*Work to be completed*
Each entry below is to be duplicated precisely.

[Saved data entries]
━━━━━━━━━━━━━━━━

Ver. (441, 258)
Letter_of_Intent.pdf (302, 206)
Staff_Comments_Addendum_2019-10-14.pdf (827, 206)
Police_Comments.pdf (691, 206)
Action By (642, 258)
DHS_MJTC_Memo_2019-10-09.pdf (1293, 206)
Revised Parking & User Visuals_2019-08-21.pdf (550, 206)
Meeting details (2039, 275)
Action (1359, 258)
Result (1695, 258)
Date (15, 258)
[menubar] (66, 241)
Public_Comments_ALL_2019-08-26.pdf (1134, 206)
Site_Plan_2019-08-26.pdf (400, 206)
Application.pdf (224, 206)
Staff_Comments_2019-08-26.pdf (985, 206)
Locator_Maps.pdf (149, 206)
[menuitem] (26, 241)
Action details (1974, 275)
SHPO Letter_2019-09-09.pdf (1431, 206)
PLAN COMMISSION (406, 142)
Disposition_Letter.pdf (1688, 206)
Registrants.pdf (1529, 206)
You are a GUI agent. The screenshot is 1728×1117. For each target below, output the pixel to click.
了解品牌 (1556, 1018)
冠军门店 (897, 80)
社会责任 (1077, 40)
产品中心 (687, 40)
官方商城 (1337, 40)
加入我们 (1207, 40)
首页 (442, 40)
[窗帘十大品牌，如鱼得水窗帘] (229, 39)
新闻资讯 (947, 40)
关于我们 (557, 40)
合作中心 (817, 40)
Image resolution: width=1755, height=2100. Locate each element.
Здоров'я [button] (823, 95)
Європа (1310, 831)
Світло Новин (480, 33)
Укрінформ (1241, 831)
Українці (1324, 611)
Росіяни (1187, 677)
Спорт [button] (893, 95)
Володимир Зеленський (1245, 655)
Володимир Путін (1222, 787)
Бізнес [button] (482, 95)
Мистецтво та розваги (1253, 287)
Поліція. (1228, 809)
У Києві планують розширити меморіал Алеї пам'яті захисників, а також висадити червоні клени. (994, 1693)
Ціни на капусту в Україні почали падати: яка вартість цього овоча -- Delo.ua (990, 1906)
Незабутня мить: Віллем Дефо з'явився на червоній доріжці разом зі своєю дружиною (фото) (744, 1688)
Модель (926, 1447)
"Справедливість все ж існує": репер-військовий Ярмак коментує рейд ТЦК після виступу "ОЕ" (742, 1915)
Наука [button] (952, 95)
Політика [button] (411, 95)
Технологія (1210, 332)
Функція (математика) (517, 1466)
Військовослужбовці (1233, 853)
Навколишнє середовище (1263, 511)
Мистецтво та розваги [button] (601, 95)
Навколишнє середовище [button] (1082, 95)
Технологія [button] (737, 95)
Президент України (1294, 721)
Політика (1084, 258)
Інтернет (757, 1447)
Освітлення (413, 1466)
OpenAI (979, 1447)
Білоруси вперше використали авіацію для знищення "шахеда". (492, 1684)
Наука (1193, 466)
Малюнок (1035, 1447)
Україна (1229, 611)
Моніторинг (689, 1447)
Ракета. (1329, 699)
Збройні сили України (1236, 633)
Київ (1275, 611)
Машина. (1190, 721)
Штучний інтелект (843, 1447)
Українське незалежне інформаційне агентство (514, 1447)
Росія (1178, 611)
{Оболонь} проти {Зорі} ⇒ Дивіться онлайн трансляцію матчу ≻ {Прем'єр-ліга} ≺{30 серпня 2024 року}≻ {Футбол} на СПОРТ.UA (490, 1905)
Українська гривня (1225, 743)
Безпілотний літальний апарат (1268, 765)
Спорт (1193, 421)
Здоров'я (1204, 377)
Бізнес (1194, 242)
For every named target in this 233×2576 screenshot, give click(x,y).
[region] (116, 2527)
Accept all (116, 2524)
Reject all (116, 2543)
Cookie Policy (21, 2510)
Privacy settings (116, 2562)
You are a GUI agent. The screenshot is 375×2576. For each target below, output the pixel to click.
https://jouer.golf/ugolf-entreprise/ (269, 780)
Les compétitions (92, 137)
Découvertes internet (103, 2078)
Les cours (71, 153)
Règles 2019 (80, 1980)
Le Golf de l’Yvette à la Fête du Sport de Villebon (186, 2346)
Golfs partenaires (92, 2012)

━━━━━━━━━━━━━━━━

*The completed task*
Ver. (441, 258)
Letter_of_Intent.pdf (302, 206)
Staff_Comments_Addendum_2019-10-14.pdf (827, 206)
Police_Comments.pdf (691, 206)
Action By (642, 258)
DHS_MJTC_Memo_2019-10-09.pdf (1293, 206)
Revised Parking & User Visuals_2019-08-21.pdf (550, 206)
Meeting details (2039, 275)
Action (1359, 258)
Result (1695, 258)
Date (15, 258)
[menubar] (66, 241)
Public_Comments_ALL_2019-08-26.pdf (1134, 206)
Site_Plan_2019-08-26.pdf (400, 206)
Application.pdf (224, 206)
Staff_Comments_2019-08-26.pdf (985, 206)
Locator_Maps.pdf (149, 206)
[menuitem] (26, 241)
Action details (1974, 275)
SHPO Letter_2019-09-09.pdf (1431, 206)
PLAN COMMISSION (406, 142)
Disposition_Letter.pdf (1688, 206)
Registrants.pdf (1529, 206)
You are a GUI agent. The screenshot is 1728×1117. For each target below, output the pixel to click.
了解品牌 (1556, 1018)
冠军门店 (897, 80)
社会责任 (1077, 40)
产品中心 (687, 40)
官方商城 (1337, 40)
加入我们 (1207, 40)
首页 (442, 40)
[窗帘十大品牌，如鱼得水窗帘] (229, 39)
新闻资讯 (947, 40)
关于我们 (557, 40)
合作中心 (817, 40)
Image resolution: width=1755, height=2100. Locate each element.
Здоров'я [button] (823, 95)
Європа (1310, 831)
Світло Новин (480, 33)
Укрінформ (1241, 831)
Українці (1324, 611)
Росіяни (1187, 677)
Спорт [button] (893, 95)
Володимир Зеленський (1245, 655)
Володимир Путін (1222, 787)
Бізнес [button] (482, 95)
Мистецтво та розваги (1253, 287)
Поліція. (1228, 809)
У Києві планують розширити меморіал Алеї пам'яті захисників, а також висадити червоні клени. (994, 1693)
Ціни на капусту в Україні почали падати: яка вартість цього овоча -- Delo.ua (990, 1906)
Незабутня мить: Віллем Дефо з'явився на червоній доріжці разом зі своєю дружиною (фото) (744, 1688)
Модель (926, 1447)
"Справедливість все ж існує": репер-військовий Ярмак коментує рейд ТЦК після виступу "ОЕ" (742, 1915)
Наука [button] (952, 95)
Політика [button] (411, 95)
Технологія (1210, 332)
Функція (математика) (517, 1466)
Військовослужбовці (1233, 853)
Навколишнє середовище (1263, 511)
Мистецтво та розваги [button] (601, 95)
Навколишнє середовище [button] (1082, 95)
Технологія [button] (737, 95)
Президент України (1294, 721)
Політика (1084, 258)
Інтернет (757, 1447)
Освітлення (413, 1466)
OpenAI (979, 1447)
Білоруси вперше використали авіацію для знищення "шахеда". (492, 1684)
Наука (1193, 466)
Малюнок (1035, 1447)
Україна (1229, 611)
Моніторинг (689, 1447)
Ракета. (1329, 699)
Збройні сили України (1236, 633)
Київ (1275, 611)
Машина. (1190, 721)
Штучний інтелект (843, 1447)
Українське незалежне інформаційне агентство (514, 1447)
Росія (1178, 611)
{Оболонь} проти {Зорі} ⇒ Дивіться онлайн трансляцію матчу ≻ {Прем'єр-ліга} ≺{30 серпня 2024 року}≻ {Футбол} на СПОРТ.UA (490, 1905)
Українська гривня (1225, 743)
Безпілотний літальний апарат (1268, 765)
Спорт (1193, 421)
Здоров'я (1204, 377)
Бізнес (1194, 242)
For every named target in this 233×2576 screenshot, give click(x,y).
[region] (116, 2527)
Accept all (116, 2524)
Reject all (116, 2543)
Cookie Policy (21, 2510)
Privacy settings (116, 2562)
You are a GUI agent. The screenshot is 375×2576. For each target below, output the pixel to click.
https://jouer.golf/ugolf-entreprise/ (269, 780)
Les compétitions (92, 137)
Découvertes internet (103, 2078)
Les cours (71, 153)
Règles 2019 (80, 1980)
Le Golf de l’Yvette à la Fête du Sport de Villebon (186, 2346)
Golfs partenaires (92, 2012)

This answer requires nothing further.